* WHAT THE EXERCISE ASKS
Rewrite all the lines of the material below, including each request, and add 82 to every coordinate value given in the answers. Omit the pictures from your answer.

(Item position entries)
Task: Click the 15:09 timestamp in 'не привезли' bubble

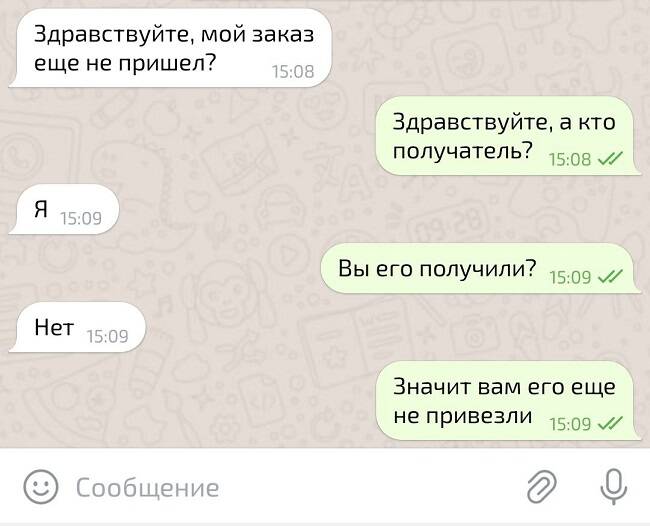Action: pos(570,424)
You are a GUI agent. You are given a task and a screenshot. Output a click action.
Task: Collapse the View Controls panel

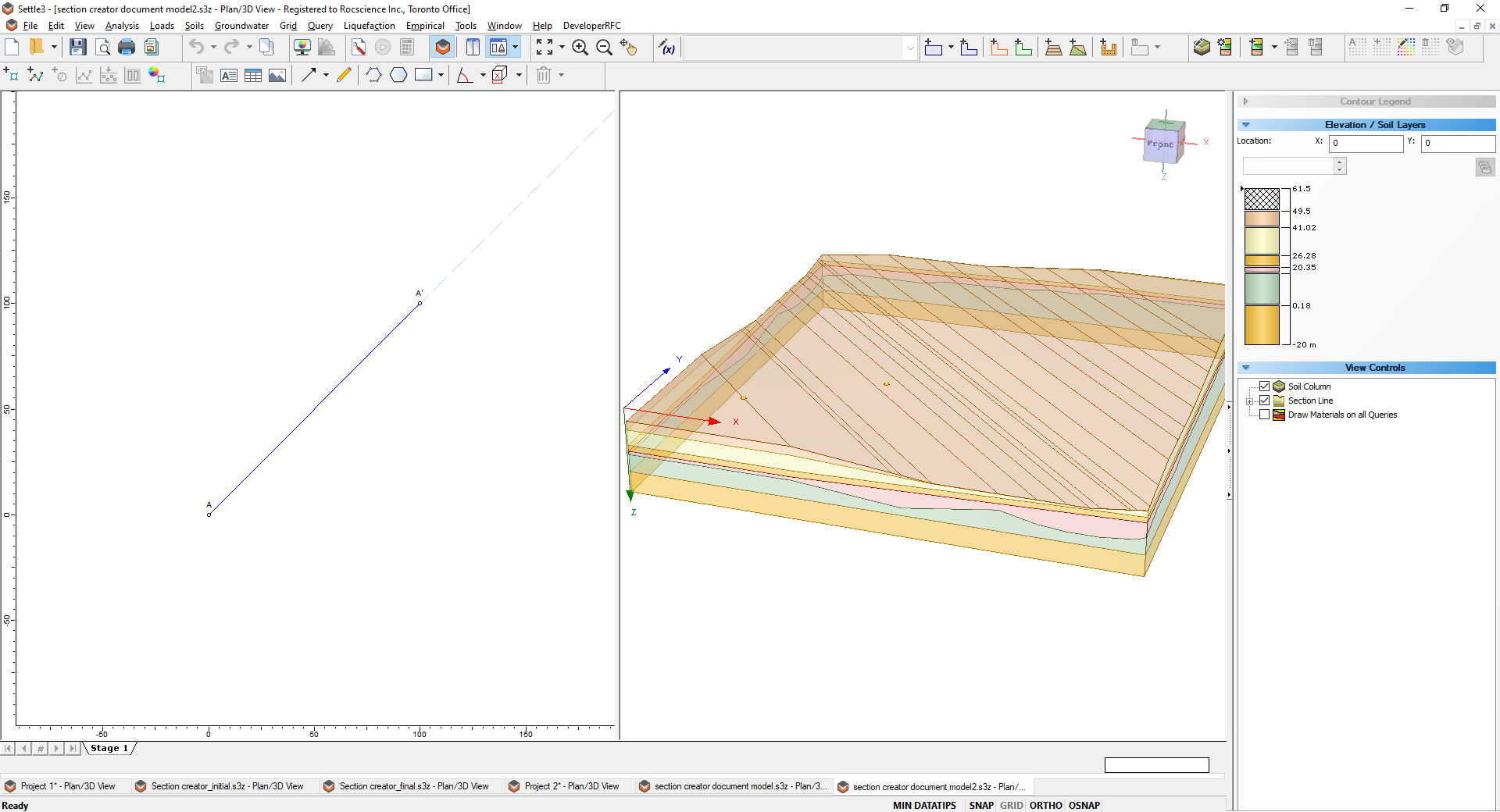click(x=1246, y=367)
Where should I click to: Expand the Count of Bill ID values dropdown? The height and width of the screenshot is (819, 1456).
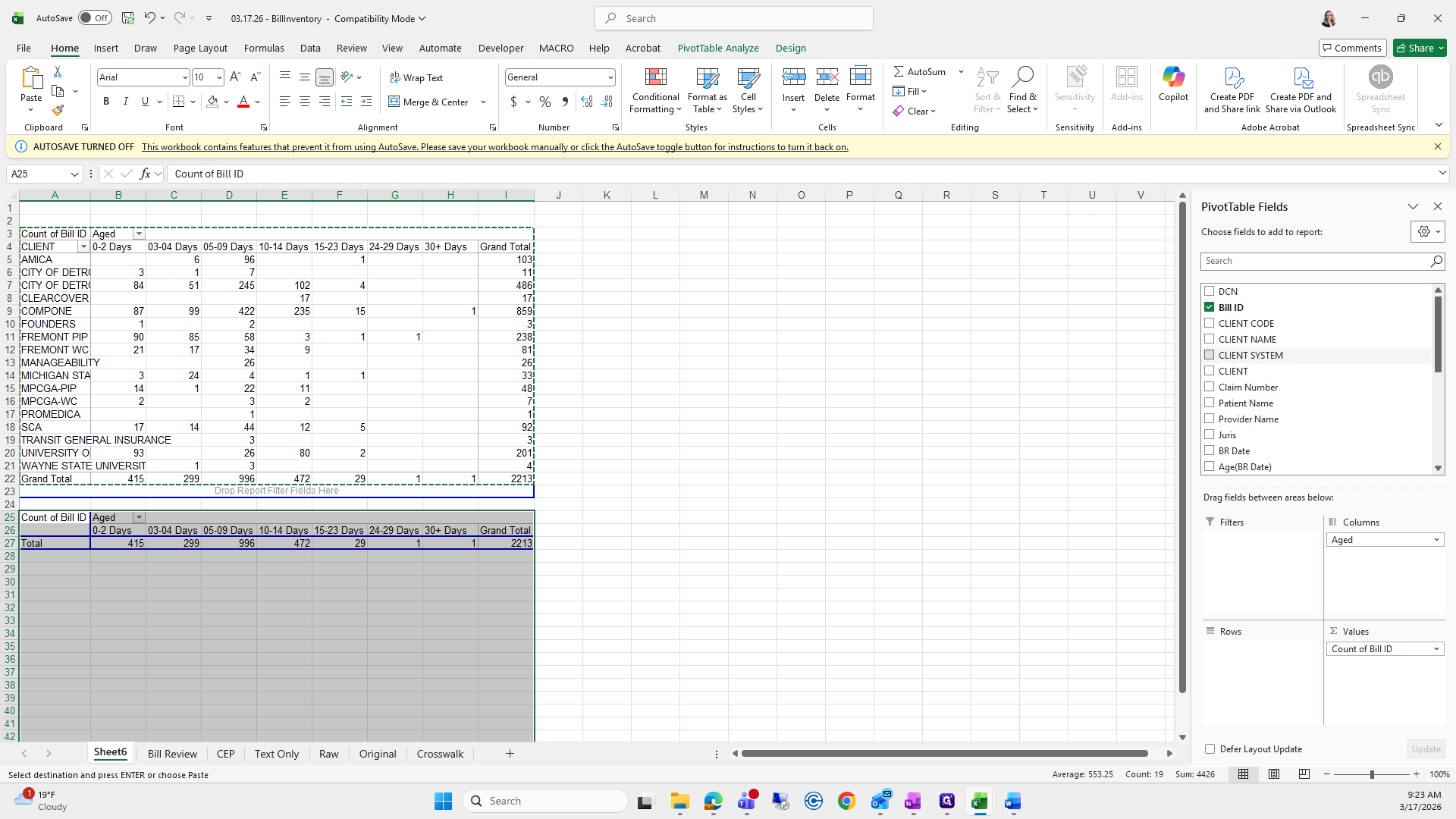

* OUTPUT OF THE EXERCISE
Task: Click the 15:09 timestamp in 'не привезли' bubble

Action: pos(652,506)
You are a GUI agent. You are given a task and a screenshot. Output a click action.
Task: Collapse the View Controls panel

click(x=1328, y=449)
Where should I click to: Expand the Count of Bill ID values dropdown? The height and width of the screenshot is (819, 1456).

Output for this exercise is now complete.